Prompt:
Nothing but the lines from the one holding "Where should I click to: Click the orange" to the final line of the listing below, both included, should be repeated, and each must match exactly. Omit pictures.
***
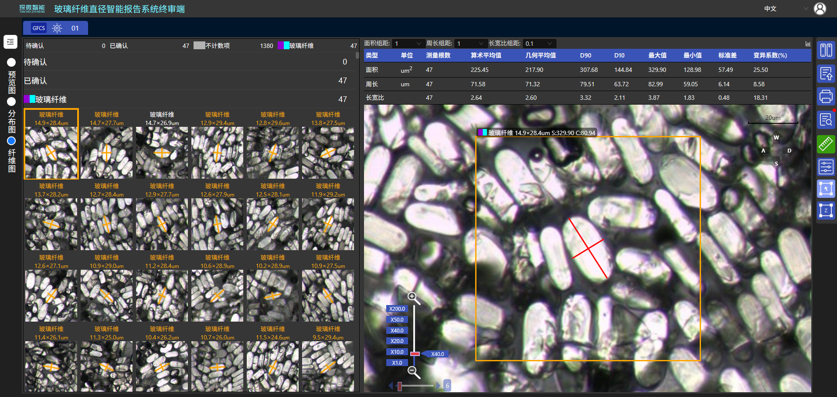Set magnification to X200.0
837x397 pixels.
click(397, 309)
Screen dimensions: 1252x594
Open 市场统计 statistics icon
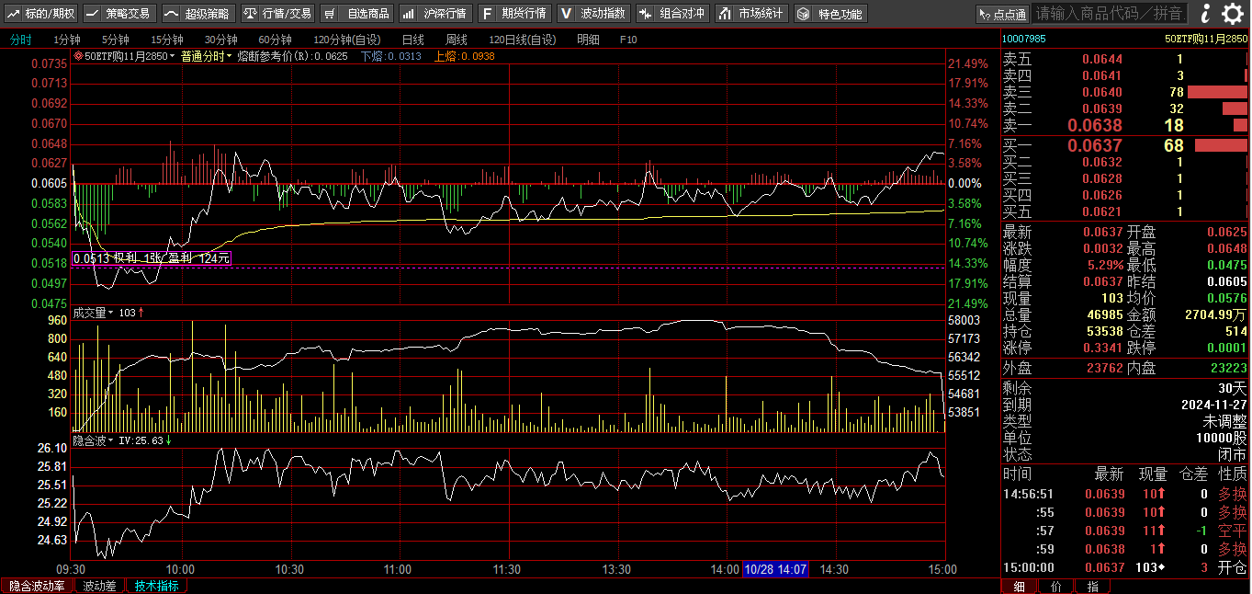click(725, 14)
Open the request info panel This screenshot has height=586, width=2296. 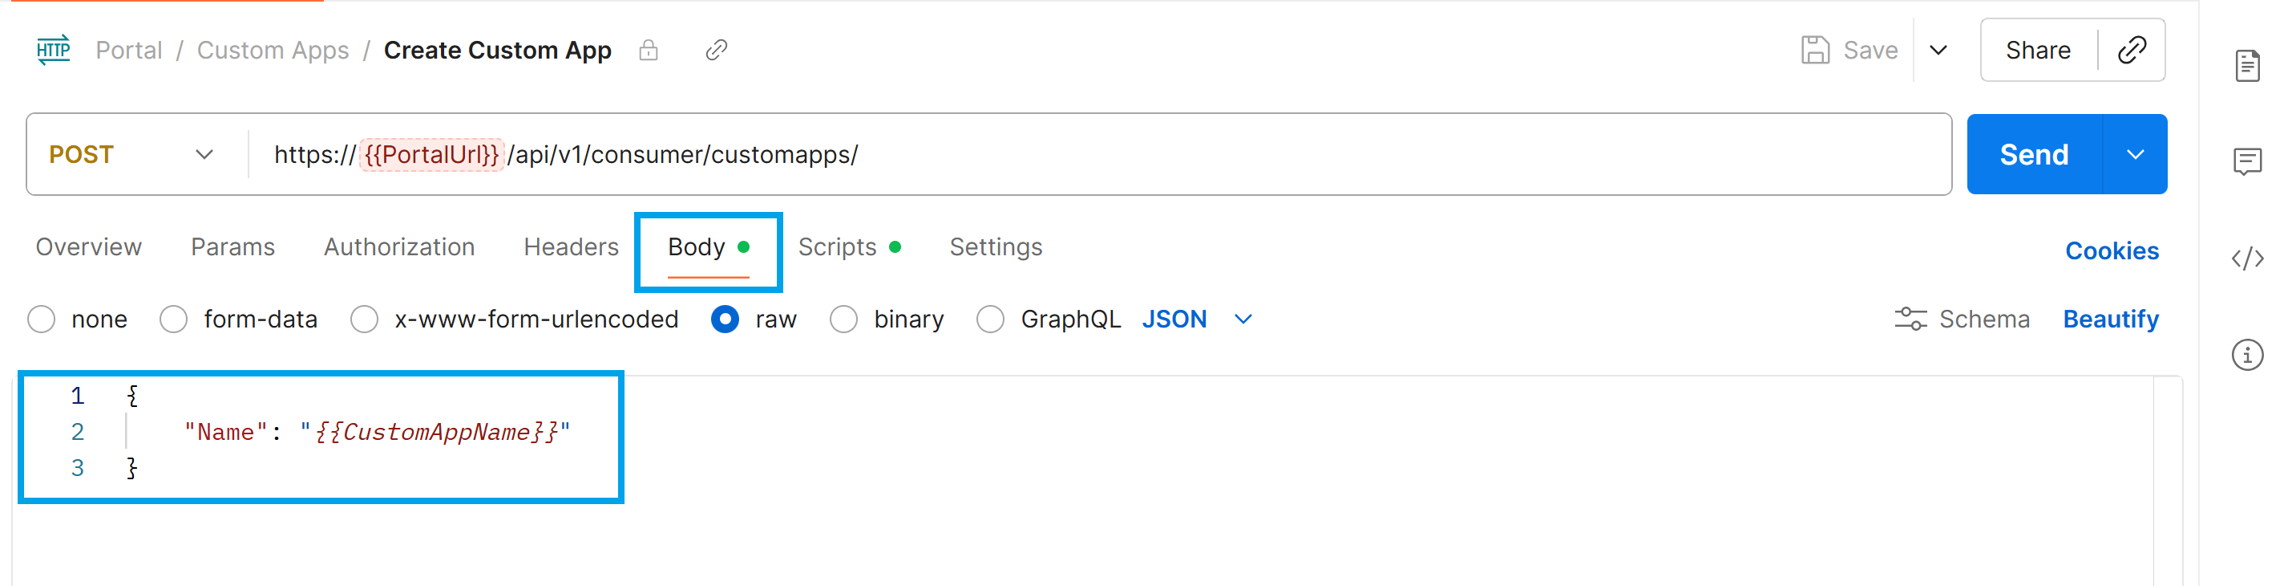[2248, 355]

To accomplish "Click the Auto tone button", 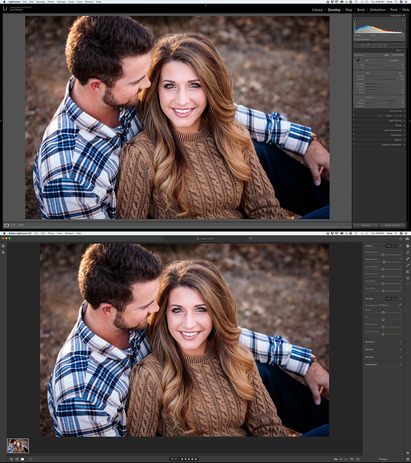I will coord(400,73).
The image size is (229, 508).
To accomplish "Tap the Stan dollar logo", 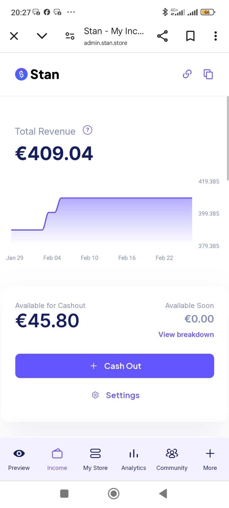I will 21,74.
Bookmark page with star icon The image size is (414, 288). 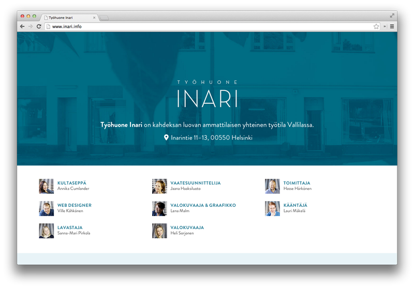tap(376, 26)

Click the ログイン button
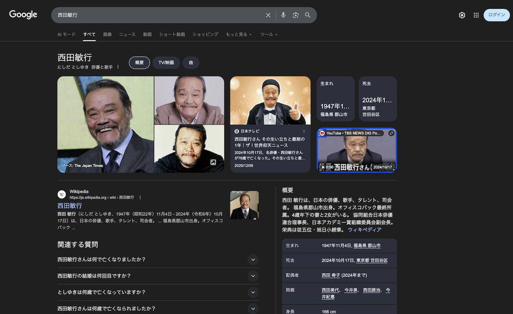(x=496, y=15)
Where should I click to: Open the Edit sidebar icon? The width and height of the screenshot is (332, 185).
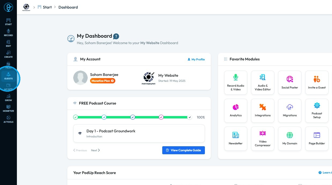pyautogui.click(x=8, y=44)
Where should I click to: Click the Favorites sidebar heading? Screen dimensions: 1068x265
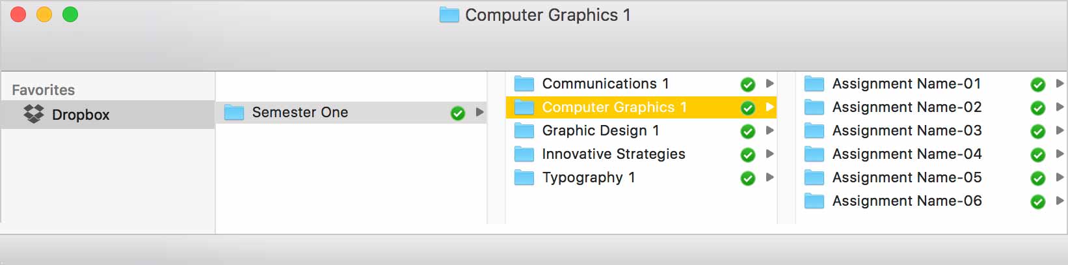pos(44,90)
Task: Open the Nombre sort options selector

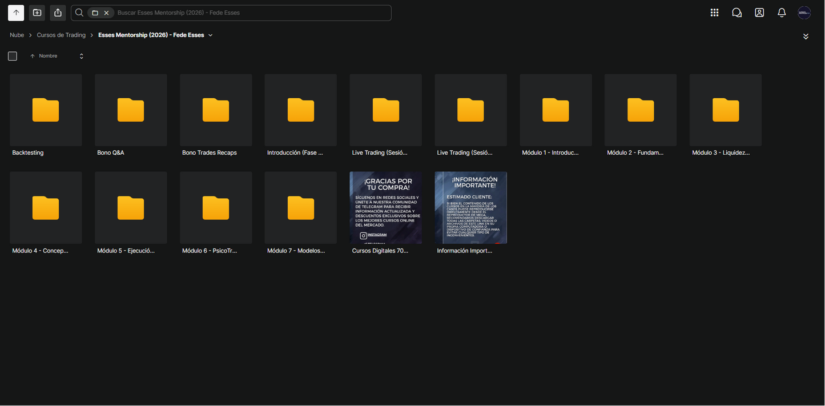Action: pyautogui.click(x=81, y=56)
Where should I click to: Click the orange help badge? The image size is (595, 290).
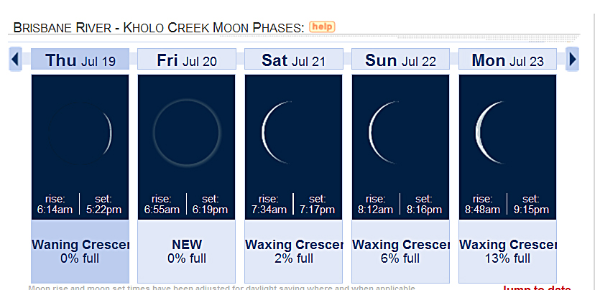[x=322, y=27]
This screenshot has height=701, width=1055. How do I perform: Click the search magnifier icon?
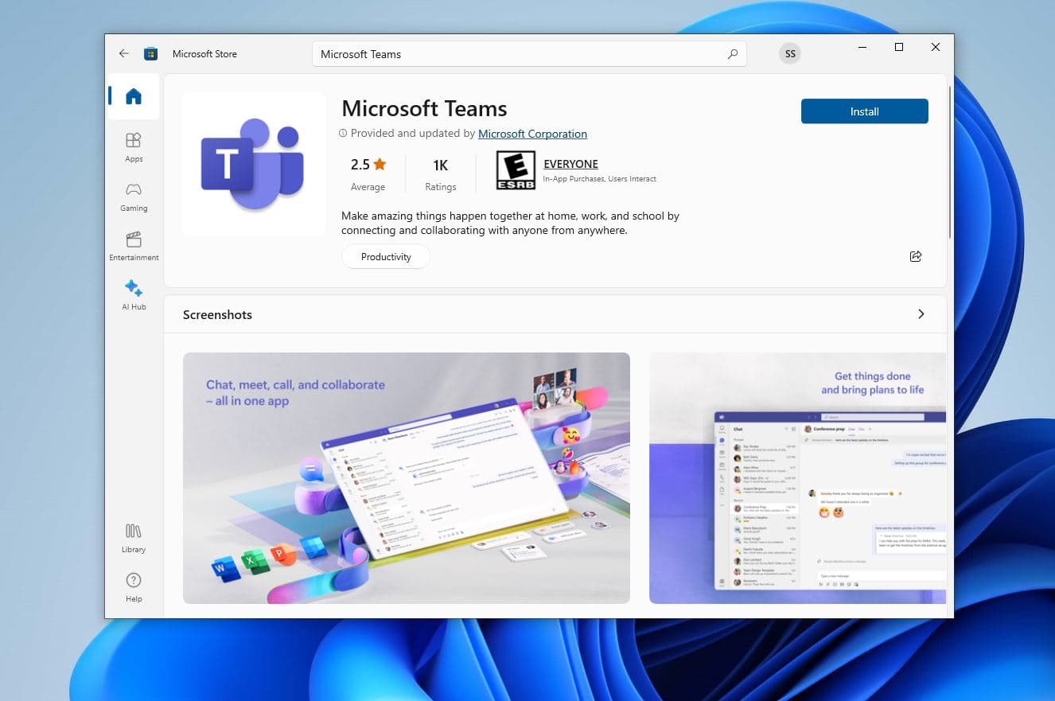732,53
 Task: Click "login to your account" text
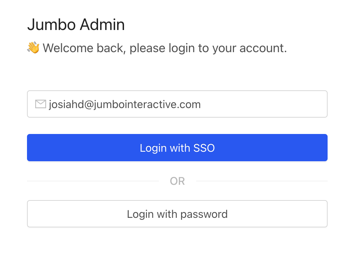tap(228, 48)
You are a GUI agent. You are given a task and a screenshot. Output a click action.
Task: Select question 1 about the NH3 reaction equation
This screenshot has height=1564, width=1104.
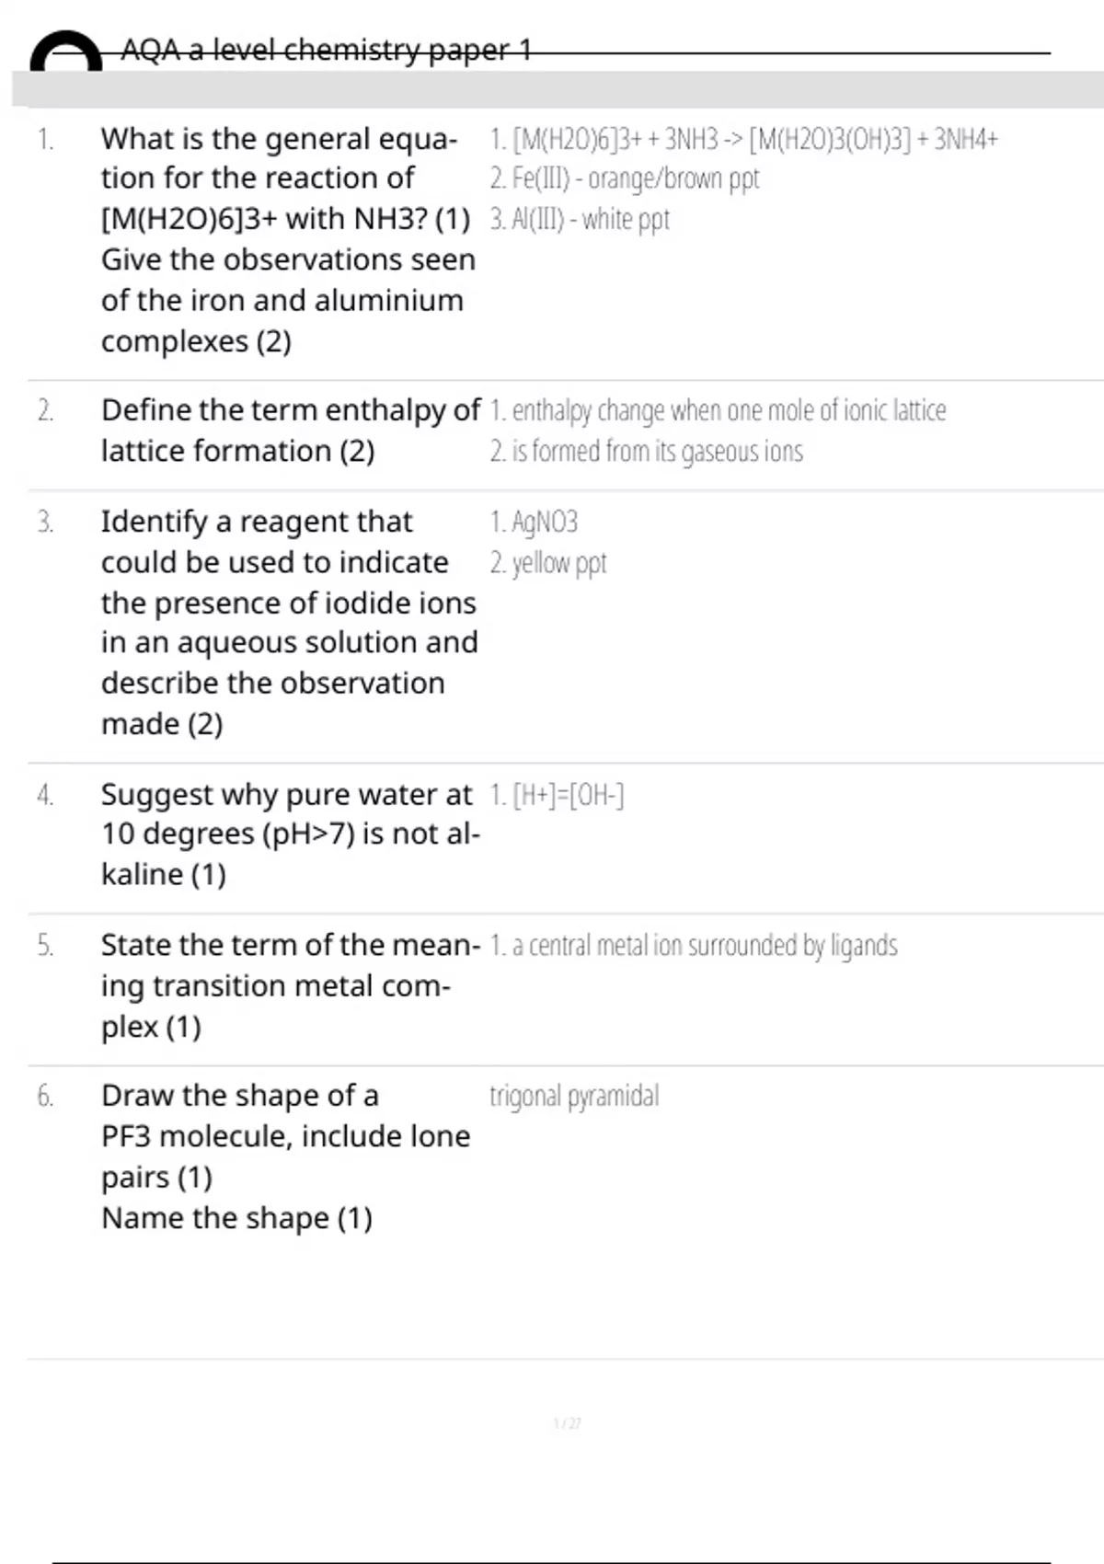[287, 239]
***
Output for this exercise:
Where should I click to: Click the orange help badge? The image size is (595, 290).
[x=322, y=27]
This screenshot has height=701, width=1055. How do I perform: Click the search magnifier icon?
732,53
 Task: Click "login to your account" text
tap(228, 48)
You are a GUI agent. You are given a task and a screenshot. Output a click action.
Task: Select question 1 about the NH3 reaction equation
This screenshot has height=1564, width=1104.
[287, 239]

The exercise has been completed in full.